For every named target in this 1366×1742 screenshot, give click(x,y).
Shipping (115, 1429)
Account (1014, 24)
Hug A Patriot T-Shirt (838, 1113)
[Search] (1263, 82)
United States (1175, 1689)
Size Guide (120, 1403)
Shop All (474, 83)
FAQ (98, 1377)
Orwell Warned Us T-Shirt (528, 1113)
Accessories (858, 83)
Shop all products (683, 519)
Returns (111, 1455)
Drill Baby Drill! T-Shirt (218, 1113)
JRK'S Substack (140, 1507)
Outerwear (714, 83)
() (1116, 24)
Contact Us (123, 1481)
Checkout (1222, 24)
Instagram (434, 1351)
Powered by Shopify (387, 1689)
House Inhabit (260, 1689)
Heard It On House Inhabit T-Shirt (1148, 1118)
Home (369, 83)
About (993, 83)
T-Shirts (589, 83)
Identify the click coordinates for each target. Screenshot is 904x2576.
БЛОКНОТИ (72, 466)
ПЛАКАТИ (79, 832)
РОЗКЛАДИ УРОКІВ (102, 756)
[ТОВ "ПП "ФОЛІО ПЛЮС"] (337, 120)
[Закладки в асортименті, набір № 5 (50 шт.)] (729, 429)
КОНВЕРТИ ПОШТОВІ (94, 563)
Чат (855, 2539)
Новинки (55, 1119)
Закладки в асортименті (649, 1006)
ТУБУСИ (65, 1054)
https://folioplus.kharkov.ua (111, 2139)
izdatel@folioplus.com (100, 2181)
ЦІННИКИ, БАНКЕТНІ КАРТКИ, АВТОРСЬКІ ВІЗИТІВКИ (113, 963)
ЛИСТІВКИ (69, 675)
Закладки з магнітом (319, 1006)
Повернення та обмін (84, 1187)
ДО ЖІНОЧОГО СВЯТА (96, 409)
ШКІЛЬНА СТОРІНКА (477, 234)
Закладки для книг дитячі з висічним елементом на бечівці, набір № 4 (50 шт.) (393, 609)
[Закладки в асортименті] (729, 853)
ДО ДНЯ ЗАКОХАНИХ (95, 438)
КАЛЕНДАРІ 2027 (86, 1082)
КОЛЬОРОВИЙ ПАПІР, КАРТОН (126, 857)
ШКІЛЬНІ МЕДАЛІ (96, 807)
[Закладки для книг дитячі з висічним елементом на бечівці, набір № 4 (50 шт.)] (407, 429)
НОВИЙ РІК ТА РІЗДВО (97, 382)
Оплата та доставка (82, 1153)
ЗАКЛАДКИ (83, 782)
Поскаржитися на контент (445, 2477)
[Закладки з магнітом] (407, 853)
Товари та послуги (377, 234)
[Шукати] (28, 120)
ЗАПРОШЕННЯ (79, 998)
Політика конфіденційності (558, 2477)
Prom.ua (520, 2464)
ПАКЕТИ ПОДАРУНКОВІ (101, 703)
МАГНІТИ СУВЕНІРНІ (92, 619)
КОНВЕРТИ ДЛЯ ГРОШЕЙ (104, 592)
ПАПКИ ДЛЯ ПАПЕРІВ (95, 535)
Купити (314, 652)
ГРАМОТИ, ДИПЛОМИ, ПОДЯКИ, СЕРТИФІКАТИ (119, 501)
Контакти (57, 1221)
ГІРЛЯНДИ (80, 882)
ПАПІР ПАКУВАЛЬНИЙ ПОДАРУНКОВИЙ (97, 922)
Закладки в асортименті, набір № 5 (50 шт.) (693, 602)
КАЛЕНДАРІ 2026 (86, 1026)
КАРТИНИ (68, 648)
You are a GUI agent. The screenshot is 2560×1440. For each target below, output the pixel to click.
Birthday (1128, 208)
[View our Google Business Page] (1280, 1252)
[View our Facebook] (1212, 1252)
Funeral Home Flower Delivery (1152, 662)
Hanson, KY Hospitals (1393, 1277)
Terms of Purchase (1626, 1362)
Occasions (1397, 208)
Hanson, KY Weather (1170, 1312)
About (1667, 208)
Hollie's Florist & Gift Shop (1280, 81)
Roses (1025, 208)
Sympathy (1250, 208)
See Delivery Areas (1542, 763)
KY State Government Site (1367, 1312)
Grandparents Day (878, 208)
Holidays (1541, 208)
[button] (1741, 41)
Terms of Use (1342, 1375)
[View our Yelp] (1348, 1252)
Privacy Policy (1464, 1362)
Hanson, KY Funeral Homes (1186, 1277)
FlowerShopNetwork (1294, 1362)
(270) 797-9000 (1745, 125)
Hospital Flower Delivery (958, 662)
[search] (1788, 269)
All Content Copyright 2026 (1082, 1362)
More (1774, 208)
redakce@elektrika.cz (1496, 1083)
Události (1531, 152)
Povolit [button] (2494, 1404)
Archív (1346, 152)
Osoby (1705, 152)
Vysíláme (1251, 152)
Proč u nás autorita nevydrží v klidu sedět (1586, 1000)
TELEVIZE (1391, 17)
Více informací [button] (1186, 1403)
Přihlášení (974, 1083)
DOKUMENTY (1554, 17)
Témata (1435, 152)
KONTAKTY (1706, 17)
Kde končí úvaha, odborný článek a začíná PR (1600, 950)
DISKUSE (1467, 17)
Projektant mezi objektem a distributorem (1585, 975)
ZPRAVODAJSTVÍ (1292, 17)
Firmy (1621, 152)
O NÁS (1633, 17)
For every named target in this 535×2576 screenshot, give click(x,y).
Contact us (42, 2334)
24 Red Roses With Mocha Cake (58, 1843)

^^^^

What is being asked: The data must be given again in full, exactly as written.

Your response:
For every named target in this 1366×1742 screenshot, give click(x,y).
Shipping (115, 1429)
Account (1014, 24)
Hug A Patriot T-Shirt (838, 1113)
[Search] (1263, 82)
United States (1175, 1689)
Size Guide (120, 1403)
Shop All (474, 83)
FAQ (98, 1377)
Orwell Warned Us T-Shirt (528, 1113)
Accessories (858, 83)
Shop all products (683, 519)
Returns (111, 1455)
Drill Baby Drill! T-Shirt (218, 1113)
JRK'S Substack (140, 1507)
Outerwear (714, 83)
() (1116, 24)
Contact Us (123, 1481)
Checkout (1222, 24)
Instagram (434, 1351)
Powered by Shopify (387, 1689)
House Inhabit (260, 1689)
Heard It On House Inhabit T-Shirt (1148, 1118)
Home (369, 83)
About (993, 83)
T-Shirts (589, 83)
Identify the click coordinates for each target. Screenshot is 904x2576.
БЛОКНОТИ (72, 466)
ПЛАКАТИ (79, 832)
РОЗКЛАДИ УРОКІВ (102, 756)
[ТОВ "ПП "ФОЛІО ПЛЮС"] (337, 120)
[Закладки в асортименті, набір № 5 (50 шт.)] (729, 429)
КОНВЕРТИ ПОШТОВІ (94, 563)
Чат (855, 2539)
Новинки (55, 1119)
Закладки в асортименті (649, 1006)
ТУБУСИ (65, 1054)
https://folioplus.kharkov.ua (111, 2139)
izdatel@folioplus.com (100, 2181)
ЦІННИКИ, БАНКЕТНІ КАРТКИ, АВТОРСЬКІ ВІЗИТІВКИ (113, 963)
ЛИСТІВКИ (69, 675)
Закладки з магнітом (319, 1006)
Повернення та обмін (84, 1187)
ДО ЖІНОЧОГО СВЯТА (96, 409)
ШКІЛЬНА СТОРІНКА (477, 234)
Закладки для книг дитячі з висічним елементом на бечівці, набір № 4 (50 шт.) (393, 609)
[Закладки в асортименті] (729, 853)
ДО ДНЯ ЗАКОХАНИХ (95, 438)
КАЛЕНДАРІ 2027 (86, 1082)
КОЛЬОРОВИЙ ПАПІР, КАРТОН (126, 857)
ШКІЛЬНІ МЕДАЛІ (96, 807)
[Закладки для книг дитячі з висічним елементом на бечівці, набір № 4 (50 шт.)] (407, 429)
НОВИЙ РІК ТА РІЗДВО (97, 382)
Оплата та доставка (82, 1153)
ЗАКЛАДКИ (83, 782)
Поскаржитися на контент (445, 2477)
[Закладки з магнітом] (407, 853)
Товари та послуги (377, 234)
[Шукати] (28, 120)
ЗАПРОШЕННЯ (79, 998)
Політика конфіденційності (558, 2477)
Prom.ua (520, 2464)
ПАКЕТИ ПОДАРУНКОВІ (101, 703)
МАГНІТИ СУВЕНІРНІ (92, 619)
КОНВЕРТИ ДЛЯ ГРОШЕЙ (104, 592)
ПАПКИ ДЛЯ ПАПЕРІВ (95, 535)
Купити (314, 652)
ГРАМОТИ, ДИПЛОМИ, ПОДЯКИ, СЕРТИФІКАТИ (119, 501)
Контакти (57, 1221)
ГІРЛЯНДИ (80, 882)
ПАПІР ПАКУВАЛЬНИЙ ПОДАРУНКОВИЙ (97, 922)
Закладки в асортименті, набір № 5 (50 шт.) (693, 602)
КАЛЕНДАРІ 2026 (86, 1026)
КАРТИНИ (68, 648)
You are a GUI agent. The screenshot is 2560×1440. For each target below, output the pixel to click.
Birthday (1128, 208)
[View our Google Business Page] (1280, 1252)
[View our Facebook] (1212, 1252)
Funeral Home Flower Delivery (1152, 662)
Hanson, KY Hospitals (1393, 1277)
Terms of Purchase (1626, 1362)
Occasions (1397, 208)
Hanson, KY Weather (1170, 1312)
About (1667, 208)
Hollie's Florist & Gift Shop (1280, 81)
Roses (1025, 208)
Sympathy (1250, 208)
See Delivery Areas (1542, 763)
KY State Government Site (1367, 1312)
Grandparents Day (878, 208)
Holidays (1541, 208)
[button] (1741, 41)
Terms of Use (1342, 1375)
[View our Yelp] (1348, 1252)
Privacy Policy (1464, 1362)
Hanson, KY Funeral Homes (1186, 1277)
FlowerShopNetwork (1294, 1362)
(270) 797-9000 (1745, 125)
Hospital Flower Delivery (958, 662)
[search] (1788, 269)
All Content Copyright 2026 (1082, 1362)
More (1774, 208)
redakce@elektrika.cz (1496, 1083)
Události (1531, 152)
Povolit [button] (2494, 1404)
Archív (1346, 152)
Osoby (1705, 152)
Vysíláme (1251, 152)
Proč u nás autorita nevydrží v klidu sedět (1586, 1000)
TELEVIZE (1391, 17)
Více informací [button] (1186, 1403)
Přihlášení (974, 1083)
DOKUMENTY (1554, 17)
Témata (1435, 152)
KONTAKTY (1706, 17)
Kde končí úvaha, odborný článek a začíná PR (1600, 950)
DISKUSE (1467, 17)
Projektant mezi objektem a distributorem (1585, 975)
ZPRAVODAJSTVÍ (1292, 17)
Firmy (1621, 152)
O NÁS (1633, 17)
For every named target in this 535×2576 screenshot, give click(x,y).
Contact us (42, 2334)
24 Red Roses With Mocha Cake (58, 1843)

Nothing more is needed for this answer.